Some 30 000 people marched through central Johannesburg today (Thursday, April 23). Both South Africans and immigrants took part, some bearing placards reading “Africa unite” and “Welcome foreigners.” And in Port Elizabeth the Nelson Mandela Metropolitan University called on students, staff and local citizens to participate a silent march against xenophobia today. Another march led by the Anglican Bishop of PE, Bethlehem Nopece, is scheduled for Monday, April 27 (Freedom Day) in Zwide. In Cape Town yesterday trade unionists, religious leaders and political leaders attended an anti xenophobia rally in a City Hall that was darkened because of load shedding.
Speaking at the Cape Town rally which was called by Cosatu, pastor and trade unionist Nosey Pieterse, who led farmerworker protests in Du Doorns in 2013, said South Africans must seek forgiveness from foreign nationals.
“We have sinned against God and we have sinned against foreign nationals. They came here looking for bread and instead found death,” said Pieterse.
Day of mourning
Pieterse called on government to declare a day of mourning for those murdered in xenophobic attacks.“We need to turn to God for healing,” he said.“We must prayer to be cured of this violence in our country.”
Addressing the crowd in the Johannesburg march today,Gauteng province, David Makhura said:”We will defeat xenophobia like we defeated apartheid.”
Archbishop Makgoba will join Graça Machel, wife of the late Nelson Mandela, South African pop icon Yvonne Chaka Chaka and Prof Pitika Ntuli, a sculptor, poet and expert on African indigenous systems on the march beginning at 9am tomorrow (Friday April 24) at the Pretoria City Hall and ending at 11am at Union Buildings.
Christian groups have launched a number of prayer initatives in response to the xenophobia and various humanitarian initiatives have been started to address the health, housing, transport and other needs of victims of the recent attacks in KwaZulu-Natal and Gauteng. The attacksI have resulted in at least seven people killed, more than 5 000 left homeless and foreign owned shops looted. The South African government this week deployed the army to volatile hotspots in Johannesburg and Durban.

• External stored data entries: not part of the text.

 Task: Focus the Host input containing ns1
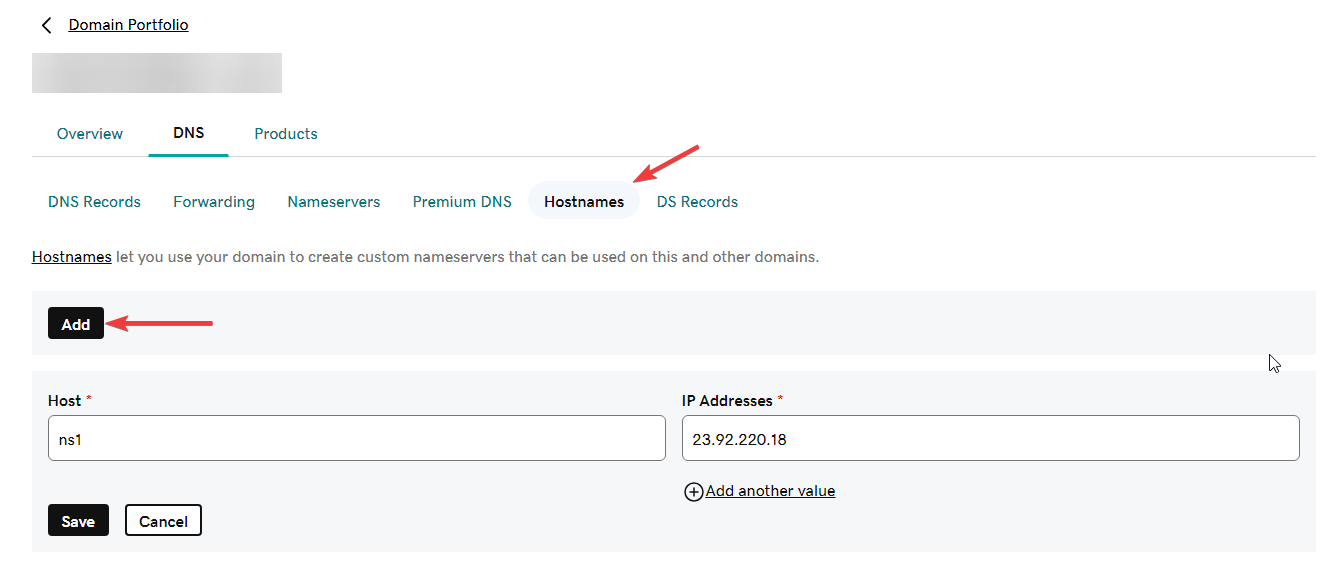tap(356, 438)
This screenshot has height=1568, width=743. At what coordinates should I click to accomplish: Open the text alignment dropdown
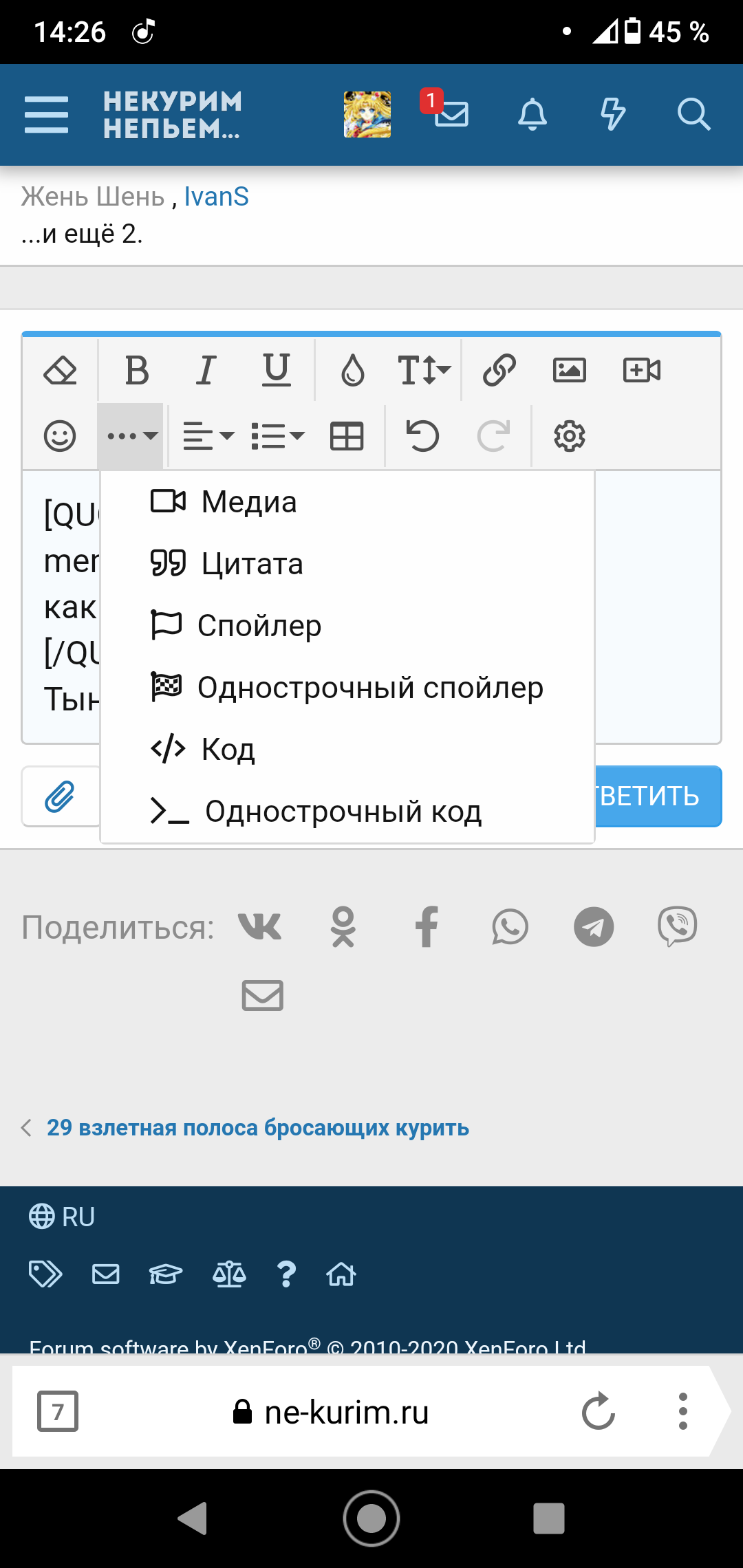click(208, 436)
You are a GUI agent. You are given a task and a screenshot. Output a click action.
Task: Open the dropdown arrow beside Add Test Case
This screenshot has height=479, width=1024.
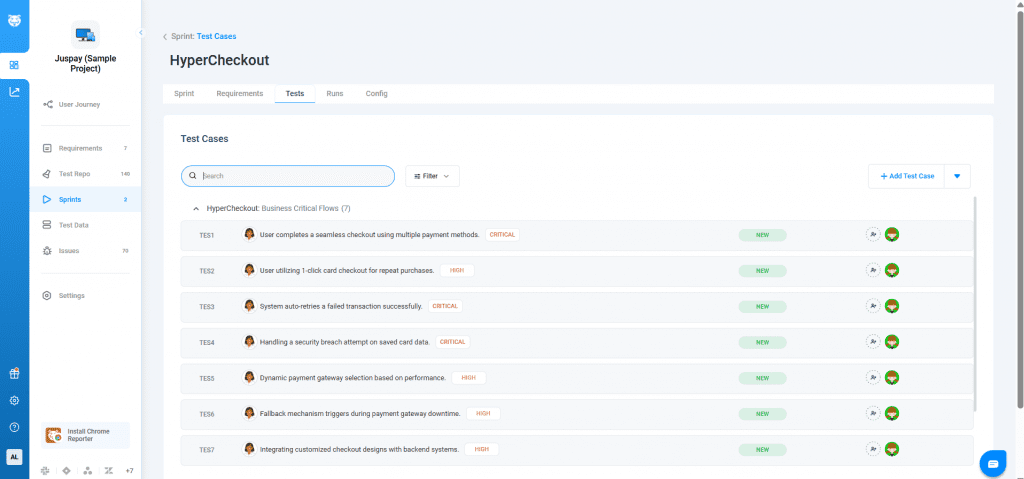(957, 176)
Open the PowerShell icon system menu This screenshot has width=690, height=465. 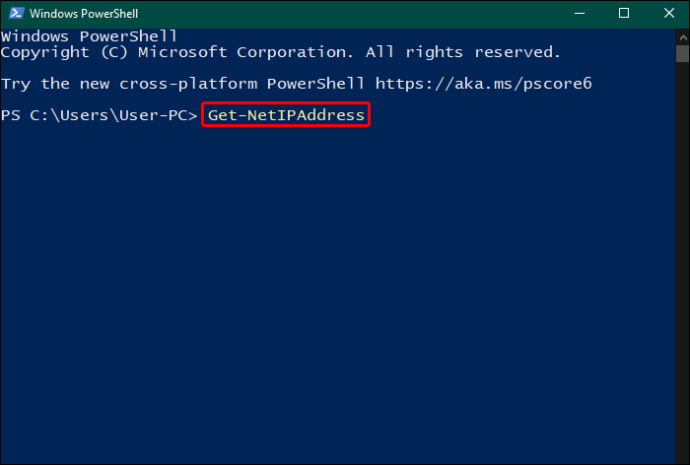tap(16, 13)
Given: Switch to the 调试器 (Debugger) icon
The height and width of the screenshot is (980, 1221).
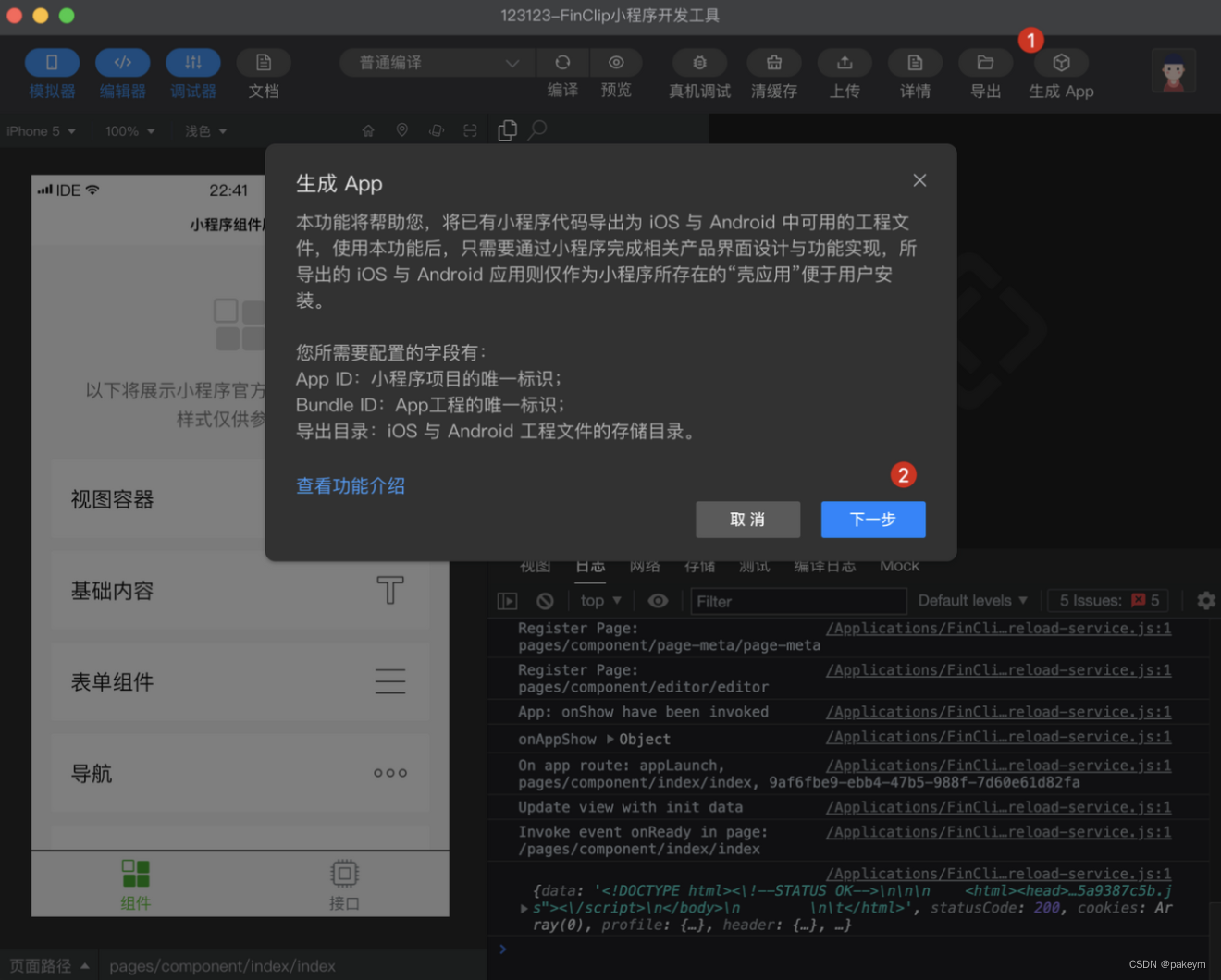Looking at the screenshot, I should [x=192, y=62].
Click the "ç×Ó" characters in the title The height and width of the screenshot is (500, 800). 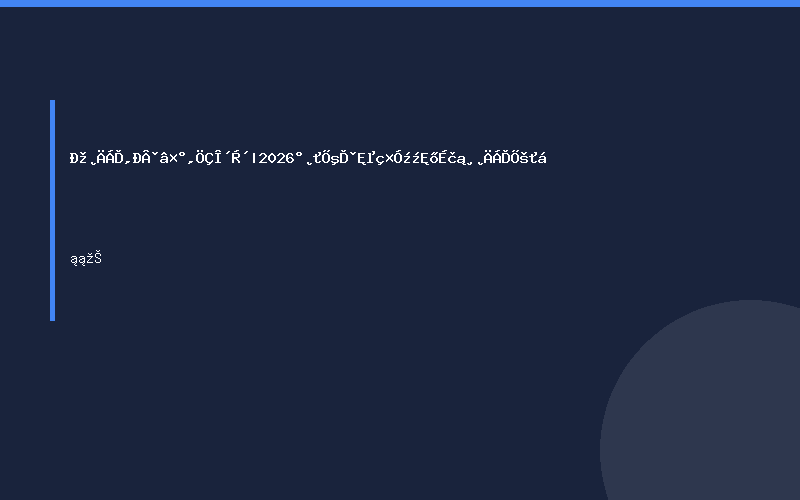[389, 158]
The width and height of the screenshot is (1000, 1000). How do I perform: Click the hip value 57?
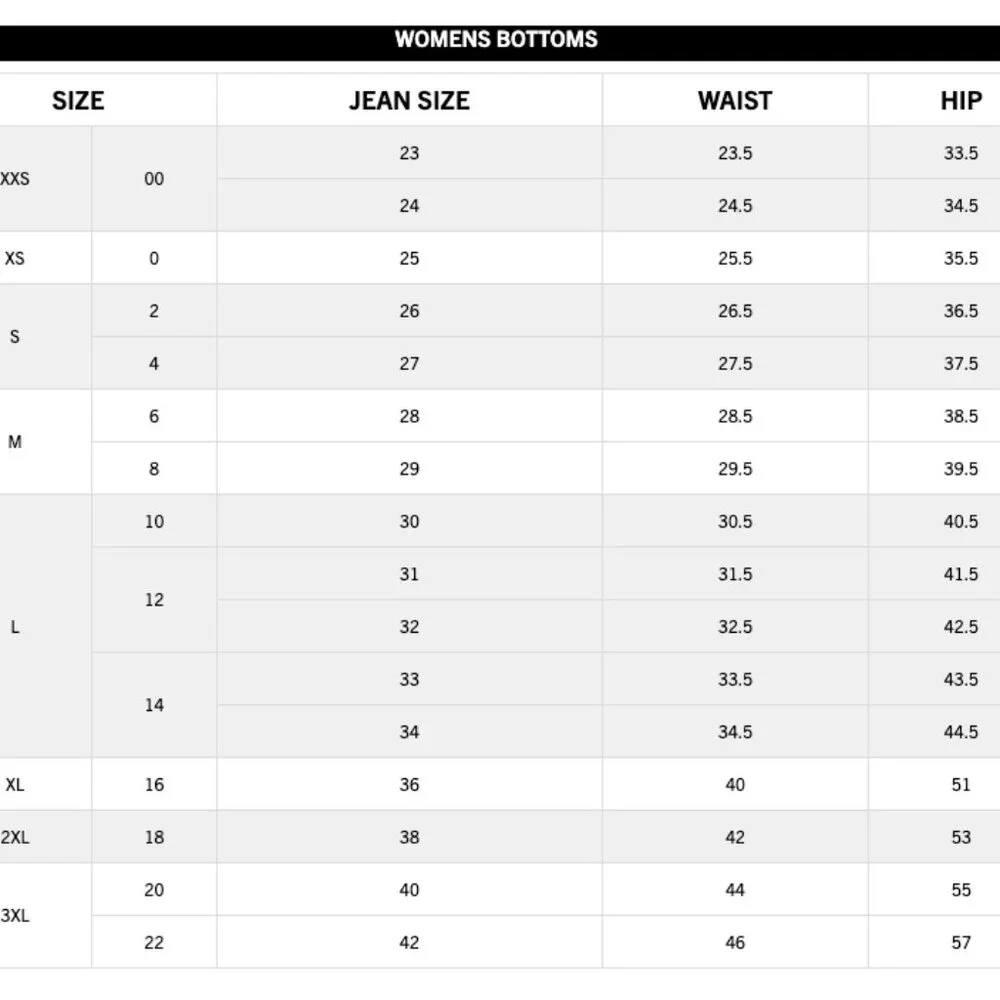pos(960,942)
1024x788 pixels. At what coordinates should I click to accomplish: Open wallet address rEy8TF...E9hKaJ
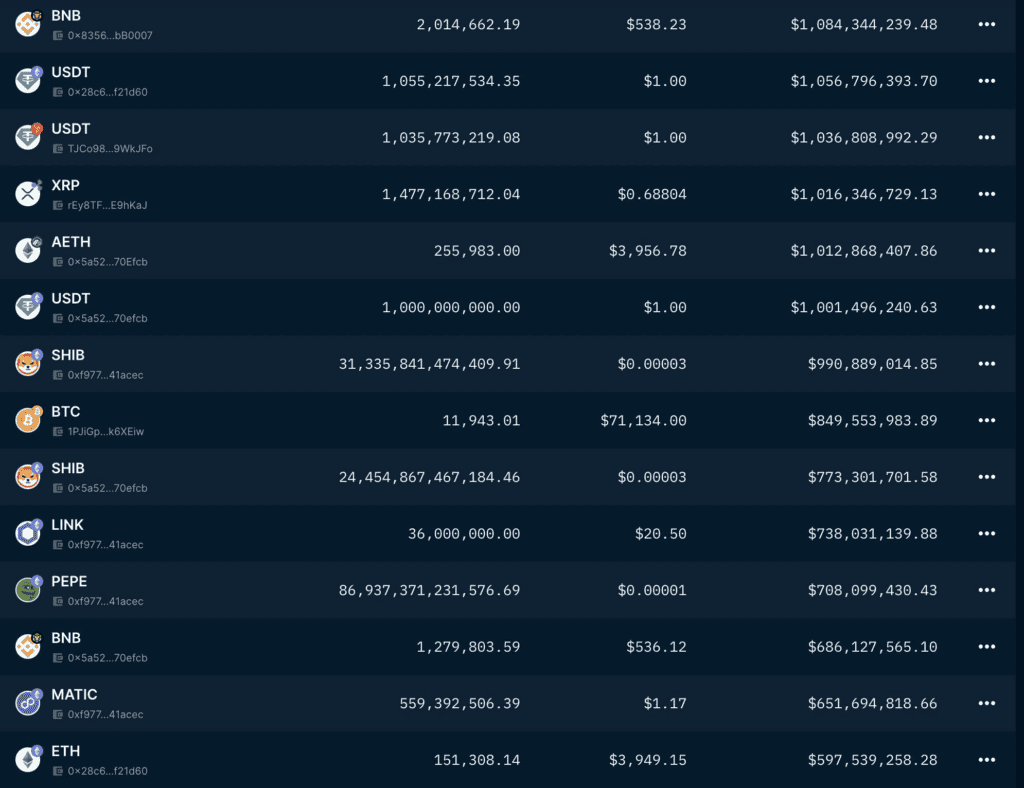(x=107, y=206)
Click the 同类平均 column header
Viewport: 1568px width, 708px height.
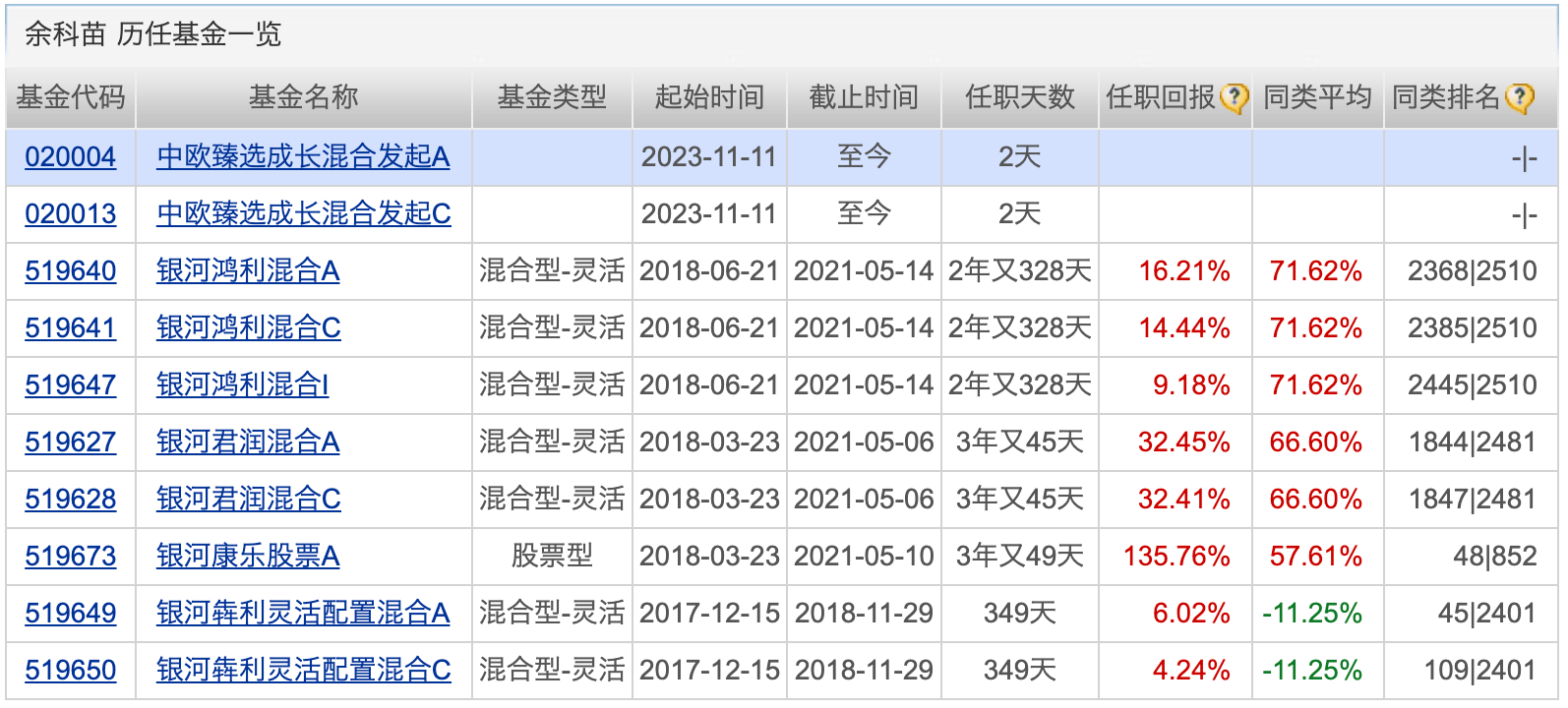coord(1316,97)
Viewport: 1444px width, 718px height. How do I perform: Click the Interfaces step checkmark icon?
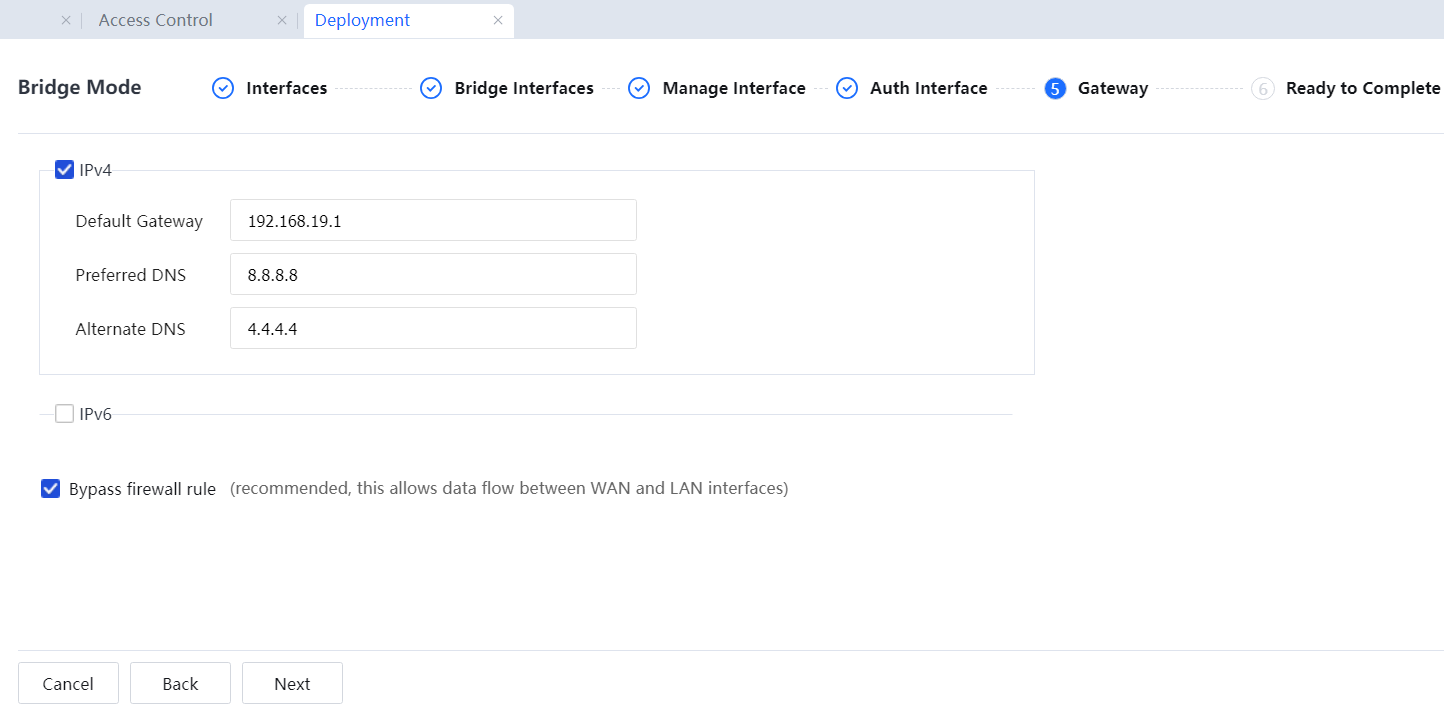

In Zimbabwe some 200 church leaders attended an inter-denominational prayer meeting in Harare yesterday in response to the xenophobia in South Africa. Emotions ran high at the meeting and the Evangelical Fellowship of Zimbabwe (EFZ) called on the Zimbabwean government to take urgent political and economic measures to avoid an influx of its citizens to South Africa, where they face humiliation.
Reports indicate that around three million Zimbabweans are in South Africa after fleeing the economic and political upheavals in their country over the past decade.